* TASK DESCRIPTION:
Rewrite the lines from the one containing "Expand the ACOUSTIC CHARACTERIST item row" through the end of the records, inclusive, changing "Screen dimensions" to "Display size" and keeping everything else the same. Leave the pictures out of your answer.

Document and screenshot pointing records

'''

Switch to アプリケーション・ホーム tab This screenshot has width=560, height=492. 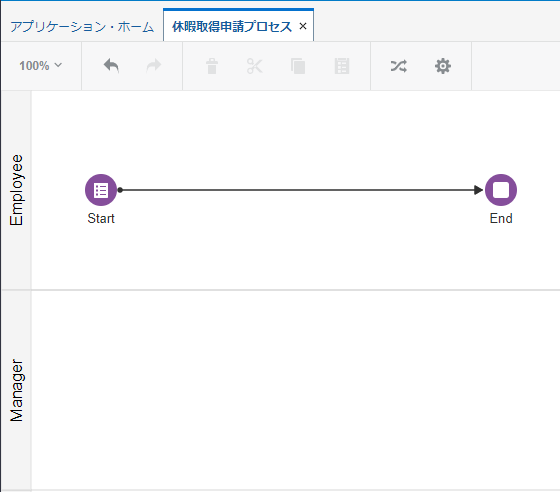click(x=82, y=27)
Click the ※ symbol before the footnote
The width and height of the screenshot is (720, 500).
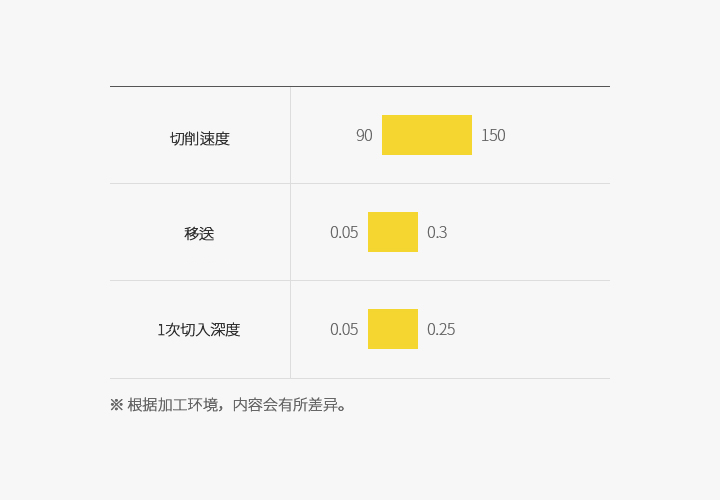coord(116,405)
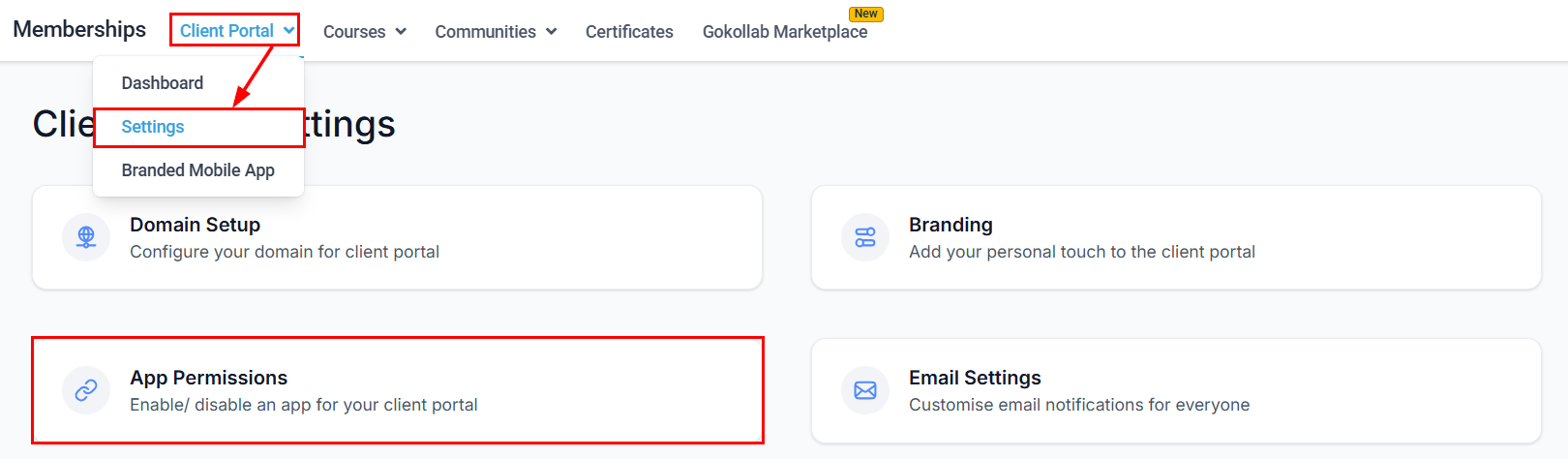This screenshot has height=459, width=1568.
Task: Click the Email Settings envelope icon
Action: point(865,390)
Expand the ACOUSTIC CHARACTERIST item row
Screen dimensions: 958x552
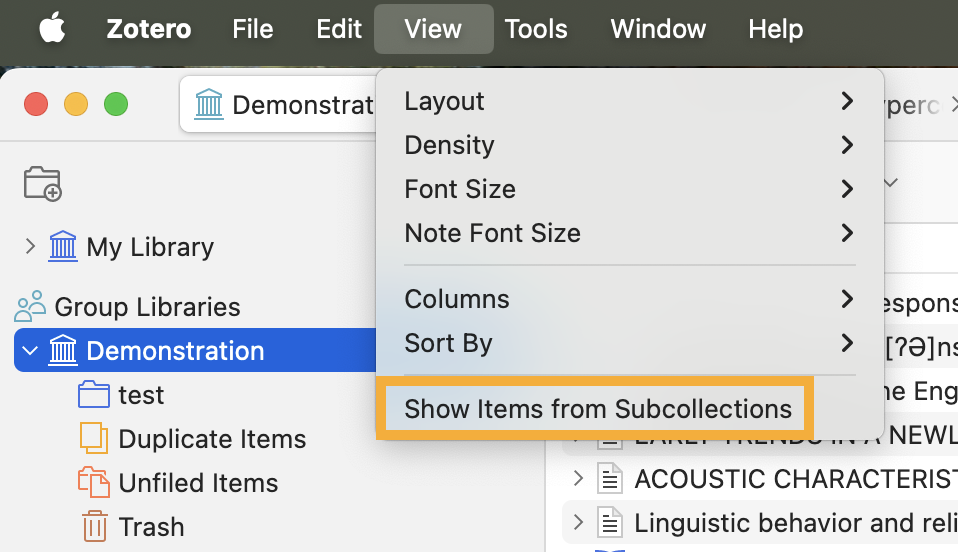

'''

* FINAL RESULT:
Expand the ACOUSTIC CHARACTERIST item row
Display size: 958x552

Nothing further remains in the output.